Additionally, this resolution imposed, for the first time in the history of COFECE, a sanction consisting of disqualification of certain individuals provided in Article 127, Section X of the FECL. 

Article 127, Section X of the FECL provides that those persons who participate directly or indirectly in monopolistic practices or unlawful concentrations, in representation or on behalf of legal entities may be sanctioned with a temporary disqualification to act as directors, administrators, managers, officers, executives, agents or representatives of a legal entity for a term of up to five years.

COFECE’s Board determined that the sanction of disqualification of several individuals was justified since the injury caused by the economic agents and individuals that carried out the five anti-competitive conducts that were evidence was of high severity, given that they affected the drug market,  impacting the right to health of all Mexicans, especially the low-income people, who spend a greater amount of their income on health needs.

The Board noted that in light of Article 28 of the Mexican Constitution and its interpretation by the Mexican Supreme Court of Justice, the legislator deemed it pertinent to contemplate specific sanctions that, in addition to those derived from monopolistic practices, correspond to those individuals who act on behalf of or for the account and order of legal entities that violate the LFCE.

Therefore, the imposition of different periods of disqualification was considered appropriate in this case because the penalised individuals participated in one or several of the absolute monopolistic practices that were evidenced.

The specific sanctions imposed in the case at hand imply the prohibition to act as directors in any company of the economic group of the economic agent that the individuals represented at the time of carrying out the anti-competitive conduct for six months to four years.

New Trends in Enforcing Cartel Activity

One of the most relevant aspects of the case under study is the imposition of the sanction of disqualification to various officials who participated as directors of the sanctioned pharmaceutical distributors. This is a novel aspect in the enforcement of the FECL, and it sets an important precedent even worldwide, where only a few jurisdictions, such as the UK, Vietnam and Hong Kong, contemplate this sanction in their legal systems and where there have been few cases of sanctions by this modality in the world.

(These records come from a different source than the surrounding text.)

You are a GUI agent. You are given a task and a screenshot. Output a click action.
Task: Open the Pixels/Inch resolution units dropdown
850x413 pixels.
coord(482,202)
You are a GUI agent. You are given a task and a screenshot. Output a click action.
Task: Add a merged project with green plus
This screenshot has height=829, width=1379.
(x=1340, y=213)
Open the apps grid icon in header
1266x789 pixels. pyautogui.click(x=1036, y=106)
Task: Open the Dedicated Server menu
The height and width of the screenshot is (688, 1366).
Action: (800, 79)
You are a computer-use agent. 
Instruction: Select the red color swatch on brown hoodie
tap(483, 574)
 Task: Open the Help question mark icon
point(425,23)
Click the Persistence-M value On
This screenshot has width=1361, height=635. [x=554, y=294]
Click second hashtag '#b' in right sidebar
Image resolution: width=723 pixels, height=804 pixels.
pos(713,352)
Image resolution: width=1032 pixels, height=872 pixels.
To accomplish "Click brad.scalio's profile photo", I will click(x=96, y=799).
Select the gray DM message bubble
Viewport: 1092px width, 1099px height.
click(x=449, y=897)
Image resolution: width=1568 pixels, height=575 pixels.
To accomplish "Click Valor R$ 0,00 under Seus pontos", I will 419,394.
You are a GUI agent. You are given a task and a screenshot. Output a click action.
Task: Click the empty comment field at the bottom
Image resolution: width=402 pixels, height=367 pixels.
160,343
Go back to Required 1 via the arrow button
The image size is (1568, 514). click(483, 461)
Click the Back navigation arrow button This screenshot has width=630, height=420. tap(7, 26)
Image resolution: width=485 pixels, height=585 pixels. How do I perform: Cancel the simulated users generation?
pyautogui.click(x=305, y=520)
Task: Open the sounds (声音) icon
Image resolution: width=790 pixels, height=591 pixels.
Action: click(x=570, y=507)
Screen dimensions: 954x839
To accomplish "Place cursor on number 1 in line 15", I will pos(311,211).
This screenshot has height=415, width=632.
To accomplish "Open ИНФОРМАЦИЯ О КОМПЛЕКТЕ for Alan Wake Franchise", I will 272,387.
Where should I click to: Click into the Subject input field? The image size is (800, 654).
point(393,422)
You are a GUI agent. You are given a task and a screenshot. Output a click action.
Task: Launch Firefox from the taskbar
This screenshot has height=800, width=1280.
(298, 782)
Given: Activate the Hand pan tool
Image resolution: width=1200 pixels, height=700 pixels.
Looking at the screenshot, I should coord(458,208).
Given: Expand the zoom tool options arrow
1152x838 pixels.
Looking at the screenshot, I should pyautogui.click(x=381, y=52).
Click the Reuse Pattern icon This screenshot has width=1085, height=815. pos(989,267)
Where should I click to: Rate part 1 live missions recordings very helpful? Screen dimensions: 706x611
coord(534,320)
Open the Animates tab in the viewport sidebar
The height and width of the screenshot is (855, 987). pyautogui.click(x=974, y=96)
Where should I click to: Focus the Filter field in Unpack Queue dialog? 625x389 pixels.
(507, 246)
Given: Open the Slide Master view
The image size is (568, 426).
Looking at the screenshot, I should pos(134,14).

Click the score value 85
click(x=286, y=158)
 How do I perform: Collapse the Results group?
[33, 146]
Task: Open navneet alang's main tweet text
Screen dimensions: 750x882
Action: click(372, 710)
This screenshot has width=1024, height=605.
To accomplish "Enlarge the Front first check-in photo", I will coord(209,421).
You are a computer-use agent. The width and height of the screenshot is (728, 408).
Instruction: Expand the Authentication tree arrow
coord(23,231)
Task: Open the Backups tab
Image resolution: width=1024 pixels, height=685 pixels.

In our opinion, the imposition of the sanction of disqualification of officials marks a new trend in the enforcement of the Mexican competition authority that we believe will have a deterrent effect on anti-competitive practices. This is because now individuals will have to consider that their participation in absolute monopolistic practices may generate fines and the sanction of being disqualified from key positions within the companies they represent.